REQUIRED WORK >> From the records below, copy the lines that include "agent".

MATERIAL SUPPLIED >>
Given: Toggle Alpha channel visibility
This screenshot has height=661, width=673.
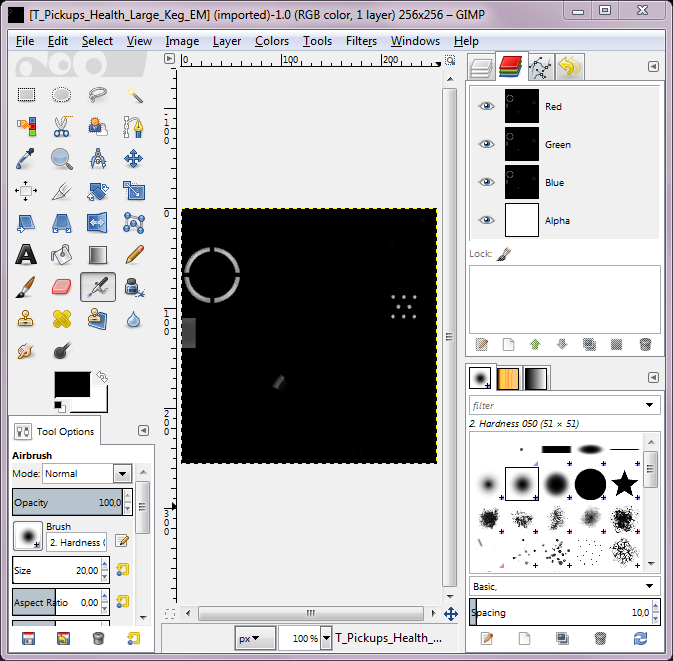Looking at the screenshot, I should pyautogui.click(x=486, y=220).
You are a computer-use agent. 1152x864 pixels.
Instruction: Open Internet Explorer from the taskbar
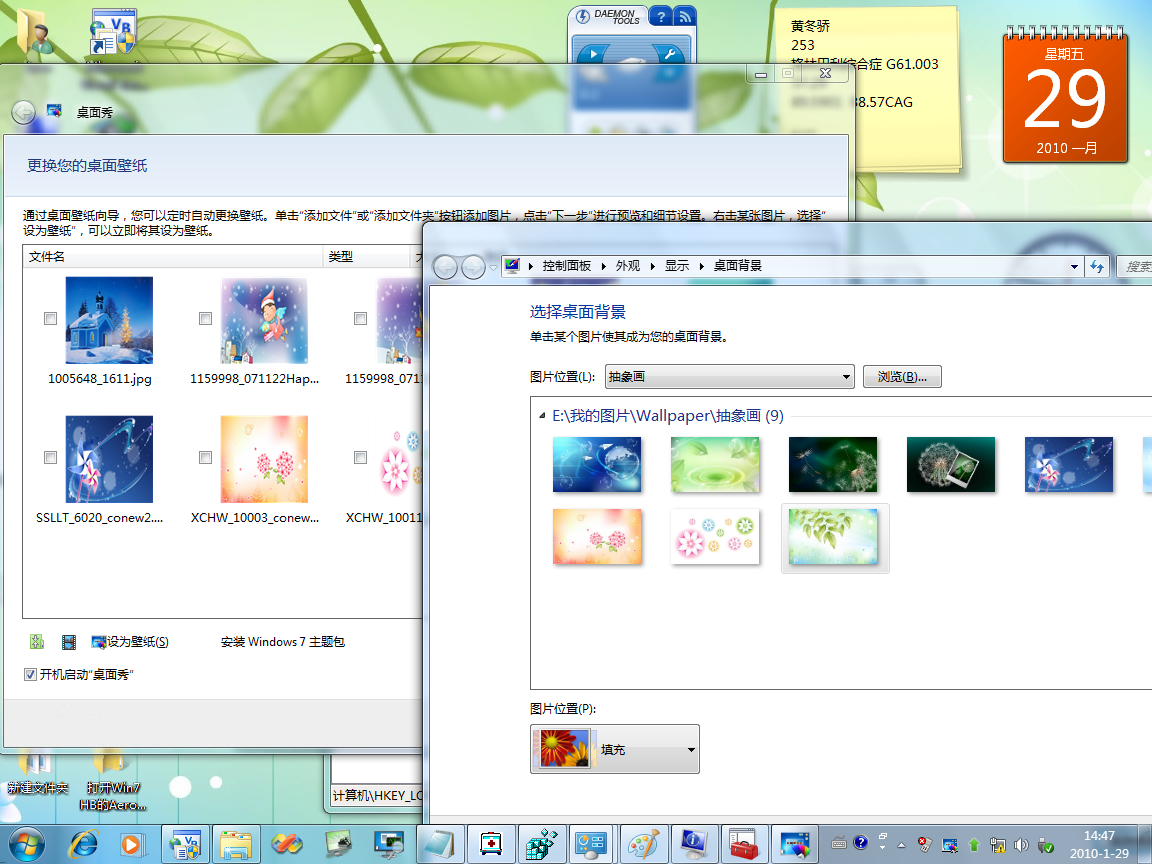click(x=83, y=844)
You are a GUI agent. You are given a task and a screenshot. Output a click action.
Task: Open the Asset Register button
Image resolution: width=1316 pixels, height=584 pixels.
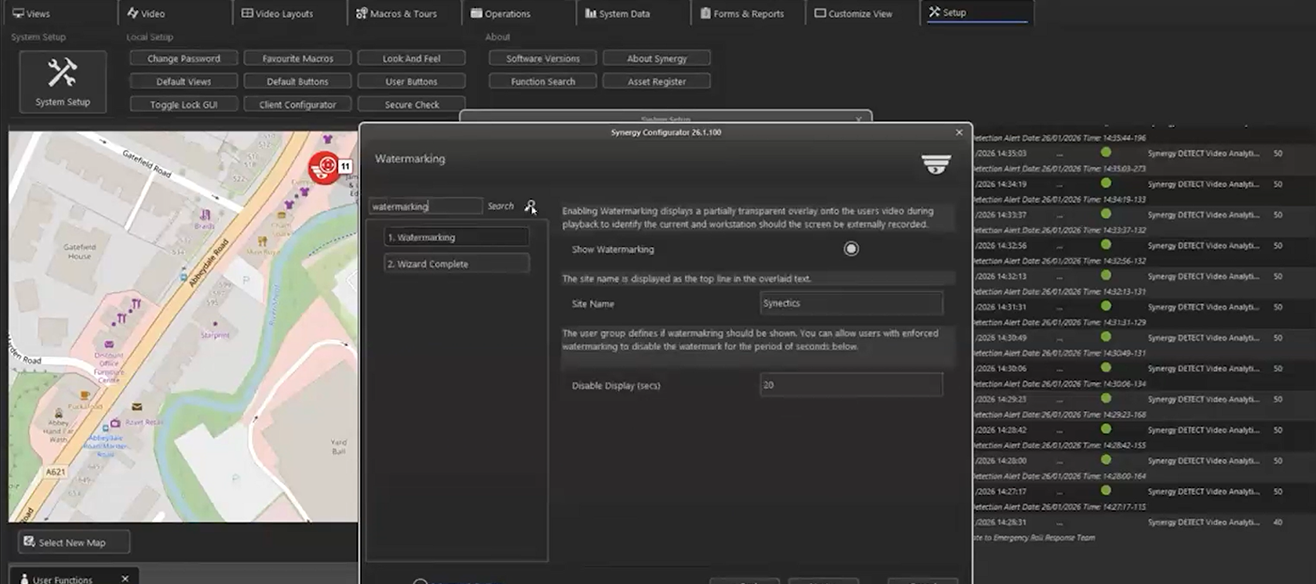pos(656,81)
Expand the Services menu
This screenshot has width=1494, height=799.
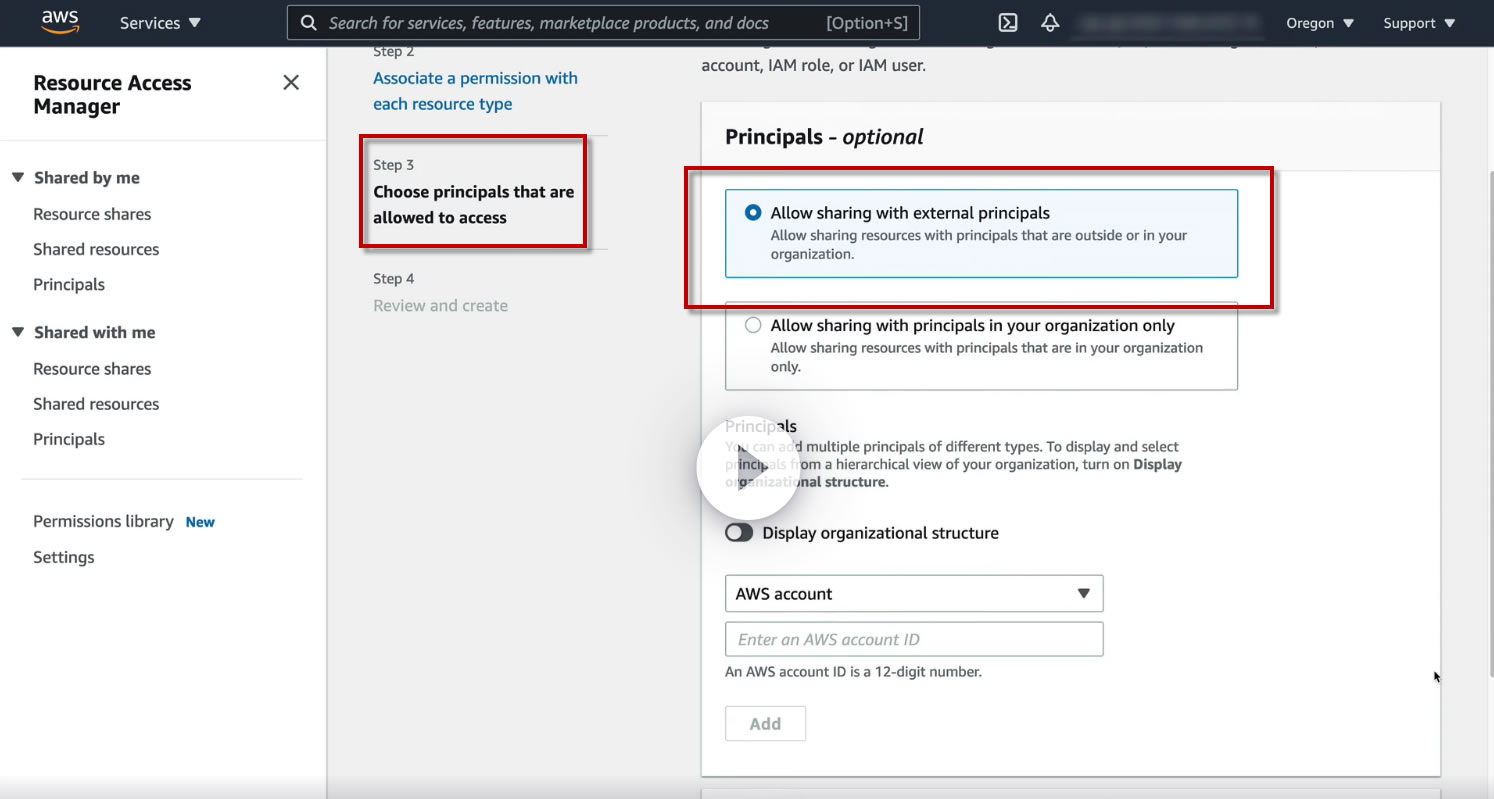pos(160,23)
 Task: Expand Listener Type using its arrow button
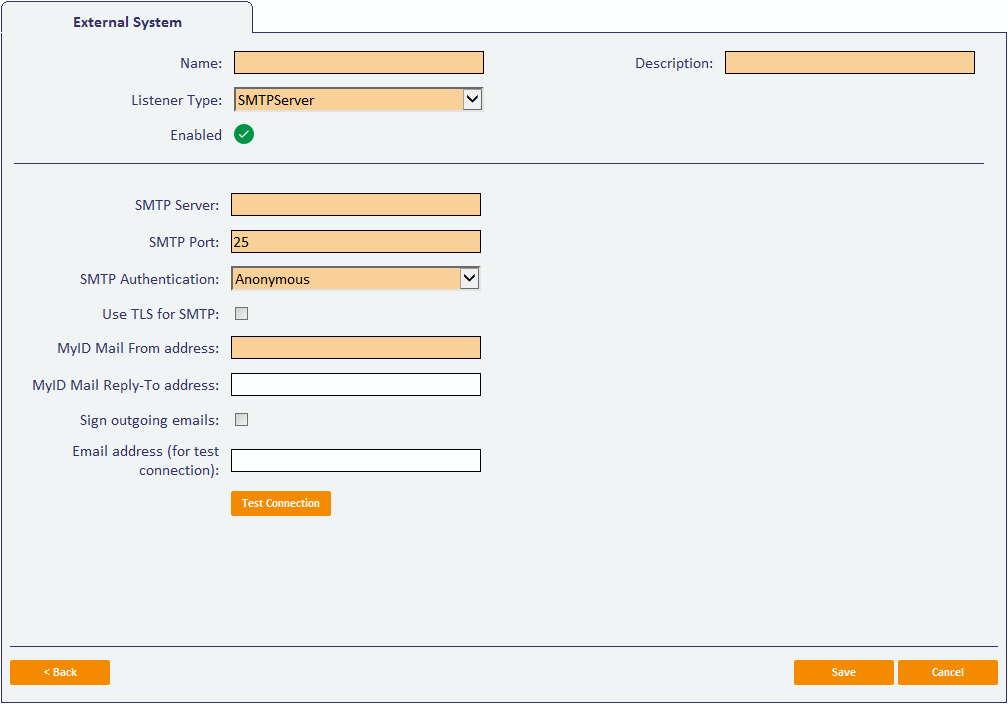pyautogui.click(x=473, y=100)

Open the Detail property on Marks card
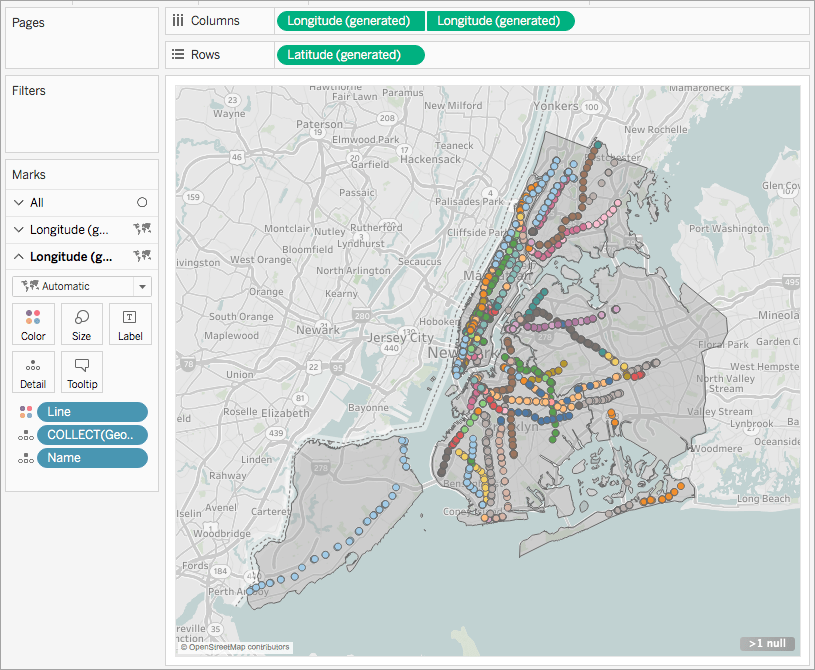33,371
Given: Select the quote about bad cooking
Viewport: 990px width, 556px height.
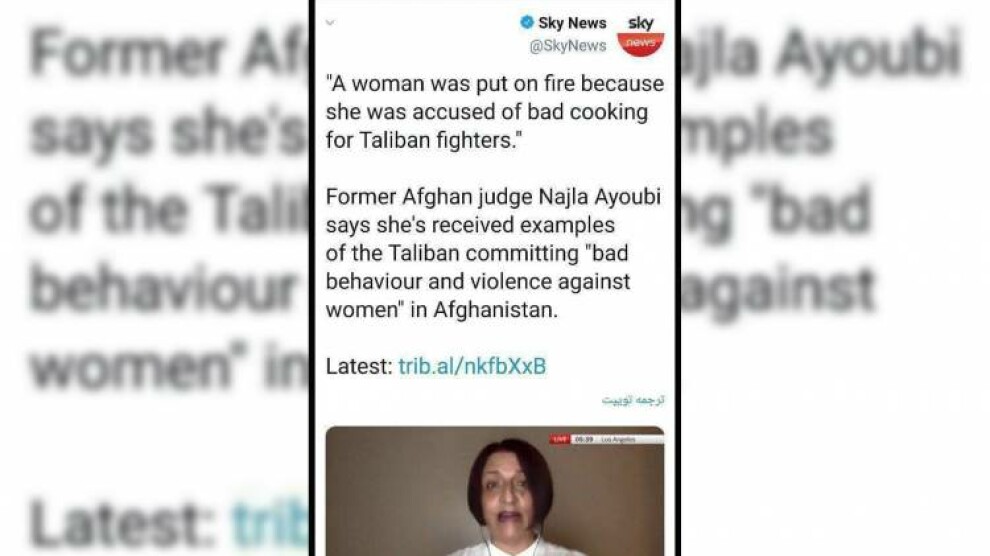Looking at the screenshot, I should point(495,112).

TASK OUTPUT >>
You are a computer-use agent. 1152x864 pixels.
You are a GUI agent. You are given a task and a screenshot. Output a click action.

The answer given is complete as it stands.